**Work order:** Look through the records below and give the number of lines holding the string "computer", nothing more.

**Data for this exercise:**
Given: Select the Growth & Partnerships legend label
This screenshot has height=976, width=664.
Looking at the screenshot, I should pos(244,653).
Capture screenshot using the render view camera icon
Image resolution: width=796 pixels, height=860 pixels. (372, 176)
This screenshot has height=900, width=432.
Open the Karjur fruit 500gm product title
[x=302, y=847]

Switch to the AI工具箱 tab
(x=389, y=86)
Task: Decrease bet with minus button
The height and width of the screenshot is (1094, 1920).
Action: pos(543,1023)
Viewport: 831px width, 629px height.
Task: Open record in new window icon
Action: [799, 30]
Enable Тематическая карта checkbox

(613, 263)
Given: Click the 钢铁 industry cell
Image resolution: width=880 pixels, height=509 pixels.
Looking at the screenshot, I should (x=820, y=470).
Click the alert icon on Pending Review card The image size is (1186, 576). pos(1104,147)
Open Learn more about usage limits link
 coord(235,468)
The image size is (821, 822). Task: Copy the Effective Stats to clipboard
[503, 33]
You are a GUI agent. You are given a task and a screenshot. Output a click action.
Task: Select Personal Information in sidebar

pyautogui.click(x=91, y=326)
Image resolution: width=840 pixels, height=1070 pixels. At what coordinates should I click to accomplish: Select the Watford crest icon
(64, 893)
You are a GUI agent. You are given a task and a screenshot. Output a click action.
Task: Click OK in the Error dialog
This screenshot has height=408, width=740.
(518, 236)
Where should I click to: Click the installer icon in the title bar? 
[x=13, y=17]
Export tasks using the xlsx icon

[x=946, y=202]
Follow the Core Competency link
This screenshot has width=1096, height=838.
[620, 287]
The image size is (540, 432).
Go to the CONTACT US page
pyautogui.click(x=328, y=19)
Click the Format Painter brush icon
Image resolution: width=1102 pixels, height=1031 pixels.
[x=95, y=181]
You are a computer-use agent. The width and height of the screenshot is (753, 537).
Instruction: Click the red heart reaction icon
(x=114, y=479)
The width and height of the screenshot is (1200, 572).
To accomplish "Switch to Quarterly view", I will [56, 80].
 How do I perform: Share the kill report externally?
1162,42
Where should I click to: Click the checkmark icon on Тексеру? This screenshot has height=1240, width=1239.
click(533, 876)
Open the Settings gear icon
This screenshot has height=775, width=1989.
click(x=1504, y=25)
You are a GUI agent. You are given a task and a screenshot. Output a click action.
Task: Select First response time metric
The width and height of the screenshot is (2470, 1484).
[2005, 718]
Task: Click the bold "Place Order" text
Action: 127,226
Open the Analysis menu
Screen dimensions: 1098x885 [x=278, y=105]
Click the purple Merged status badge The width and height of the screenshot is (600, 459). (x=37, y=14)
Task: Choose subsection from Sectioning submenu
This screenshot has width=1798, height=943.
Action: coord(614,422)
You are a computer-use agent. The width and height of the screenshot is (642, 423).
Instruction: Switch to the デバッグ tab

**Answer space:** 2